- _Problem to solve_
Reproduce every one of the following records word for word, keeping each line as it stands.
::::::::
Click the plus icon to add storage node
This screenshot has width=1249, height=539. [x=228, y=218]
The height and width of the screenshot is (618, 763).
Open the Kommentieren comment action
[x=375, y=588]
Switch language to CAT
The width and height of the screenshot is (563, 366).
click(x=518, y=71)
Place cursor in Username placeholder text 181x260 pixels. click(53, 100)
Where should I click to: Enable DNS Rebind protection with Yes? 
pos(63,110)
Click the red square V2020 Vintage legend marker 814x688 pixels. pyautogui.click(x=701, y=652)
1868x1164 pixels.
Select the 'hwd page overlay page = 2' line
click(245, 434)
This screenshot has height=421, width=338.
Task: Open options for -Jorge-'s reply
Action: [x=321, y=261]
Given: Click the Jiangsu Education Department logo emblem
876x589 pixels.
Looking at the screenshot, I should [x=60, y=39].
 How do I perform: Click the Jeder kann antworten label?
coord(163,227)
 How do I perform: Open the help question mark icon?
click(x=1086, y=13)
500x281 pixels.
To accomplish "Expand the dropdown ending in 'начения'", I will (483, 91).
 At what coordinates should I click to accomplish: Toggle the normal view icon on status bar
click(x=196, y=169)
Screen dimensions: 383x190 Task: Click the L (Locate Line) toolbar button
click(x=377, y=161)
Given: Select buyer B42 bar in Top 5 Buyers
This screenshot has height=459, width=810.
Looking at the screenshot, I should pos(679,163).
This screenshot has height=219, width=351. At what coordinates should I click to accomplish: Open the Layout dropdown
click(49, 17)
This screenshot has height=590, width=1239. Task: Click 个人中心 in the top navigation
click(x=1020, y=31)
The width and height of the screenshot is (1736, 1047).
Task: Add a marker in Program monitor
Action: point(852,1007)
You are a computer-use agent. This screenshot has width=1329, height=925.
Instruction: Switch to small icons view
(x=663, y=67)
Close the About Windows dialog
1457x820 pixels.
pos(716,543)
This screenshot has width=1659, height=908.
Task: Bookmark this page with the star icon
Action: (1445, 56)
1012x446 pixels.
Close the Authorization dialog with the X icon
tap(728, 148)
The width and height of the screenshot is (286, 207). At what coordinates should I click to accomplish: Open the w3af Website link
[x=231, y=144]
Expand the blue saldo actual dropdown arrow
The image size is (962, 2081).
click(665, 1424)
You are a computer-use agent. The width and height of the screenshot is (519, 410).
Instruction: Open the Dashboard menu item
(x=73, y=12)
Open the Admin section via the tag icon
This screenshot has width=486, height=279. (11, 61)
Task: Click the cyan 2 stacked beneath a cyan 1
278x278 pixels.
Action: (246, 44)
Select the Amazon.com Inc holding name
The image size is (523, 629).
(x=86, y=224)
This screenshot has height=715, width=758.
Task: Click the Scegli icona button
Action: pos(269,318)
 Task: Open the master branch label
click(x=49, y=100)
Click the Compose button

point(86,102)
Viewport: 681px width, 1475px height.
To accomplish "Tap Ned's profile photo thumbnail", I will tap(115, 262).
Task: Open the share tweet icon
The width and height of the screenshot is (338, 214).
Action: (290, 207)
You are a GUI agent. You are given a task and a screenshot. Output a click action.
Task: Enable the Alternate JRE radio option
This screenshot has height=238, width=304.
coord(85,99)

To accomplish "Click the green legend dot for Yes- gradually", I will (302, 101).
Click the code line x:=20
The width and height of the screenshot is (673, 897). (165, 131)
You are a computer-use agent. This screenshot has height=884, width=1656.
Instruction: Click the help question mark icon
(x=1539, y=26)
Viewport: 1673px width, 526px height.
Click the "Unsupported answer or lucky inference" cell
::::::::
- _Output of the task_
Click the plus icon to add storage node
This screenshot has width=1249, height=539. [x=228, y=218]
The height and width of the screenshot is (618, 763).
Open the Kommentieren comment action
[x=375, y=588]
Switch language to CAT
The width and height of the screenshot is (563, 366).
click(x=518, y=71)
Place cursor in Username placeholder text 181x260 pixels. click(53, 100)
Where should I click to: Enable DNS Rebind protection with Yes? 
pos(63,110)
Click the red square V2020 Vintage legend marker 814x688 pixels. pyautogui.click(x=701, y=652)
1868x1164 pixels.
Select the 'hwd page overlay page = 2' line
click(245, 434)
This screenshot has height=421, width=338.
Task: Open options for -Jorge-'s reply
Action: [x=321, y=261]
Given: Click the Jiangsu Education Department logo emblem
876x589 pixels.
Looking at the screenshot, I should [x=60, y=39].
 How do I perform: Click the Jeder kann antworten label?
coord(163,227)
 How do I perform: Open the help question mark icon?
click(x=1086, y=13)
500x281 pixels.
To accomplish "Expand the dropdown ending in 'начения'", I will (483, 91).
 At what coordinates should I click to accomplish: Toggle the normal view icon on status bar
click(x=196, y=169)
Screen dimensions: 383x190 Task: Click the L (Locate Line) toolbar button
click(x=377, y=161)
Given: Select buyer B42 bar in Top 5 Buyers
This screenshot has height=459, width=810.
Looking at the screenshot, I should pos(679,163).
This screenshot has height=219, width=351. At what coordinates should I click to accomplish: Open the Layout dropdown
click(49, 17)
This screenshot has height=590, width=1239. Task: Click 个人中心 in the top navigation
click(x=1020, y=31)
The width and height of the screenshot is (1736, 1047).
Task: Add a marker in Program monitor
Action: point(852,1007)
You are a computer-use agent. This screenshot has width=1329, height=925.
Instruction: Switch to small icons view
(x=663, y=67)
Close the About Windows dialog
1457x820 pixels.
pos(716,543)
This screenshot has width=1659, height=908.
Task: Bookmark this page with the star icon
Action: (1445, 56)
1012x446 pixels.
Close the Authorization dialog with the X icon
tap(728, 148)
The width and height of the screenshot is (286, 207). At what coordinates should I click to accomplish: Open the w3af Website link
[x=231, y=144]
Expand the blue saldo actual dropdown arrow
The image size is (962, 2081).
click(665, 1424)
You are a computer-use agent. The width and height of the screenshot is (519, 410).
Instruction: Open the Dashboard menu item
(x=73, y=12)
Open the Admin section via the tag icon
This screenshot has width=486, height=279. (11, 61)
Task: Click the cyan 2 stacked beneath a cyan 1
278x278 pixels.
Action: (246, 44)
Select the Amazon.com Inc holding name
The image size is (523, 629).
(x=86, y=224)
This screenshot has height=715, width=758.
Task: Click the Scegli icona button
Action: pos(269,318)
 Task: Open the master branch label
click(x=49, y=100)
Click the Compose button

point(86,102)
Viewport: 681px width, 1475px height.
To accomplish "Tap Ned's profile photo thumbnail", I will tap(115, 262).
Task: Open the share tweet icon
The width and height of the screenshot is (338, 214).
Action: (290, 207)
You are a GUI agent. You are given a task and a screenshot. Output a click action.
Task: Enable the Alternate JRE radio option
This screenshot has height=238, width=304.
coord(85,99)

To accomplish "Click the green legend dot for Yes- gradually", I will (302, 101).
Click the code line x:=20
The width and height of the screenshot is (673, 897). (165, 131)
You are a computer-use agent. This screenshot has height=884, width=1656.
Instruction: Click the help question mark icon
(x=1539, y=26)
Viewport: 1673px width, 526px height.
Click the "Unsupported answer or lucky inference" cell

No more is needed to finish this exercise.